**RECORD EXCERPTS**:
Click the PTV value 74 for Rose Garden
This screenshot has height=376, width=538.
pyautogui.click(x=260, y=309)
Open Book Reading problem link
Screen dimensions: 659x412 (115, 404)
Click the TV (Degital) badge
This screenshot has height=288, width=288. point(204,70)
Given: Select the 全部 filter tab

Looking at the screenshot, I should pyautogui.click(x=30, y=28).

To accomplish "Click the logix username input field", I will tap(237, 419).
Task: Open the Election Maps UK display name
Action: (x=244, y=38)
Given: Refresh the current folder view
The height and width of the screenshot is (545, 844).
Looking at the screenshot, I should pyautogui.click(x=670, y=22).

* * *

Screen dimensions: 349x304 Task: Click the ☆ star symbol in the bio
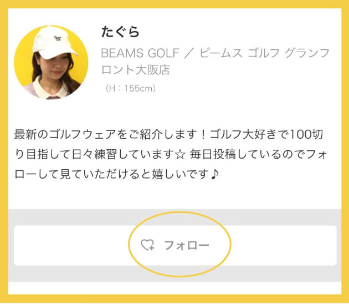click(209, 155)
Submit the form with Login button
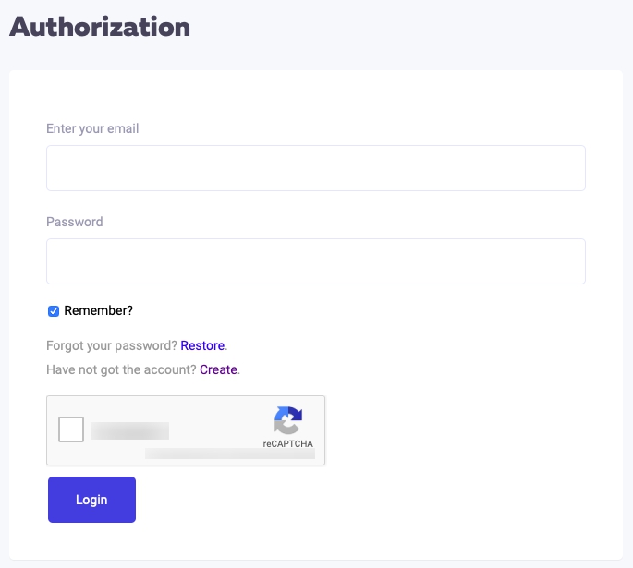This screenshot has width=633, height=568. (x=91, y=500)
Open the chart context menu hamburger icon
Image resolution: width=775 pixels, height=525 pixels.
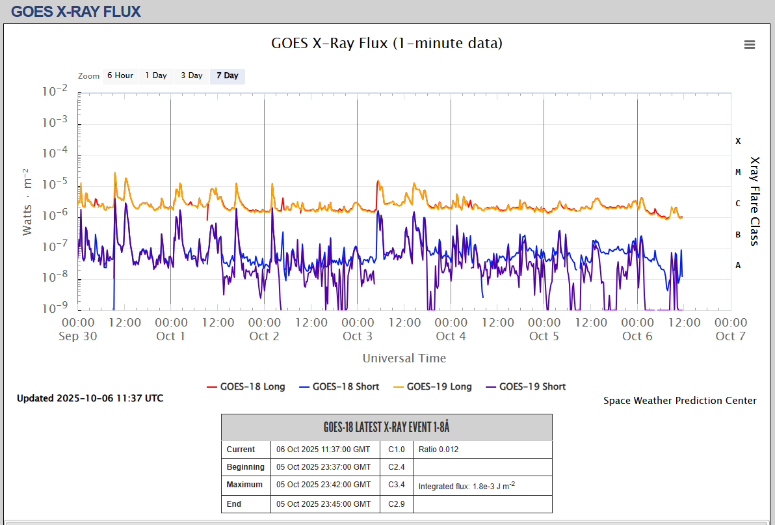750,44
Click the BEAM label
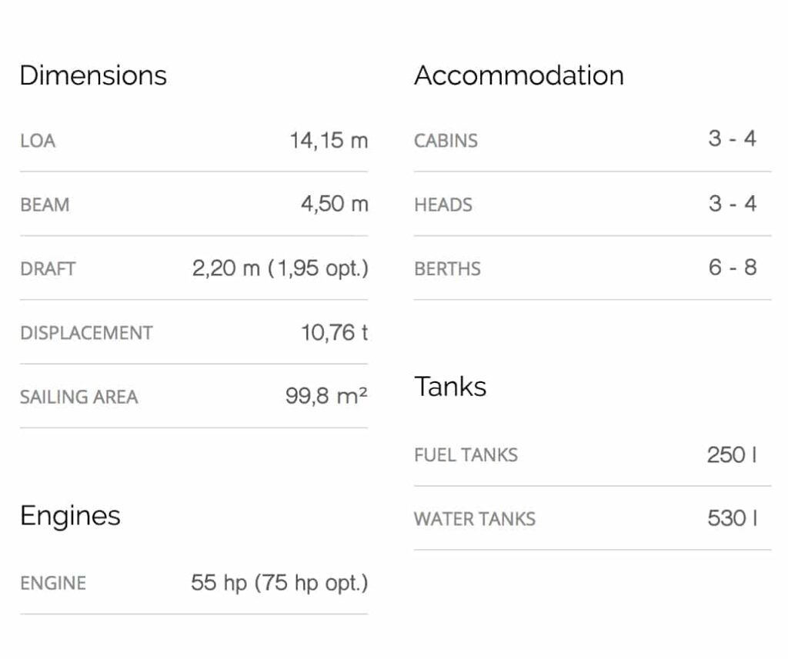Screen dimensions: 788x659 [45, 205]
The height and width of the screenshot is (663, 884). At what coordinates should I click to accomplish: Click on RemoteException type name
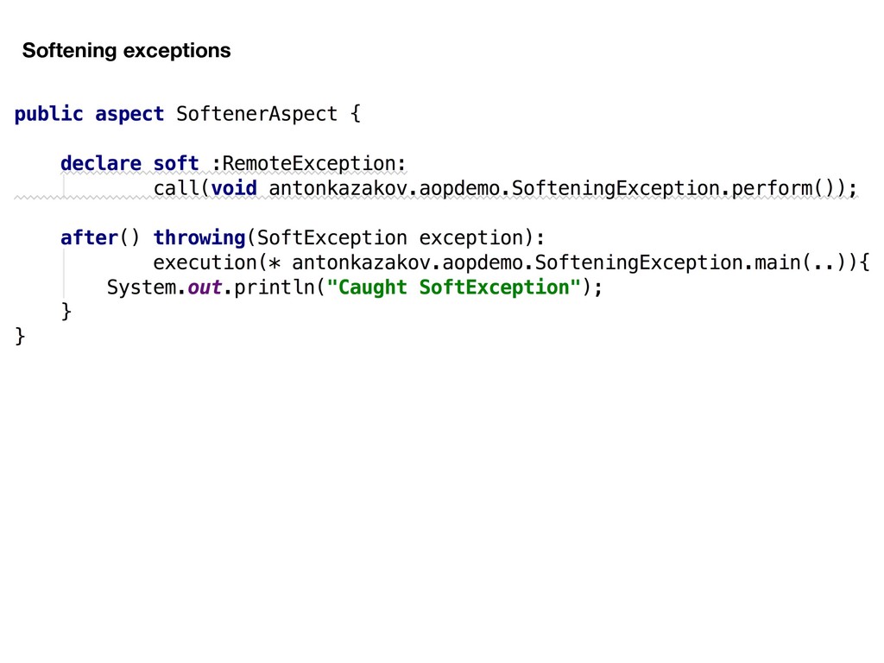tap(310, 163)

...

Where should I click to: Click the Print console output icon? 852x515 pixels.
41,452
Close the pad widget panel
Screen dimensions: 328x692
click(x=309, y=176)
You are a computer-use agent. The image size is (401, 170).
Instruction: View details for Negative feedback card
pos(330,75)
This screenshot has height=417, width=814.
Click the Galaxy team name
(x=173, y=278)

**EXERCISE REQUIREMENTS**: Transcribe each line of the data above, unaltered, from the one where "Where should I" appears to the one where "This screenshot has height=417, width=814." appears, inclusive of both.

**RESULT OF THE TASK**:
Where should I click to: Click the Print console output icon? 852x515 pixels.
41,452
Close the pad widget panel
Screen dimensions: 328x692
click(x=309, y=176)
You are a computer-use agent. The image size is (401, 170).
Instruction: View details for Negative feedback card
pos(330,75)
This screenshot has height=417, width=814.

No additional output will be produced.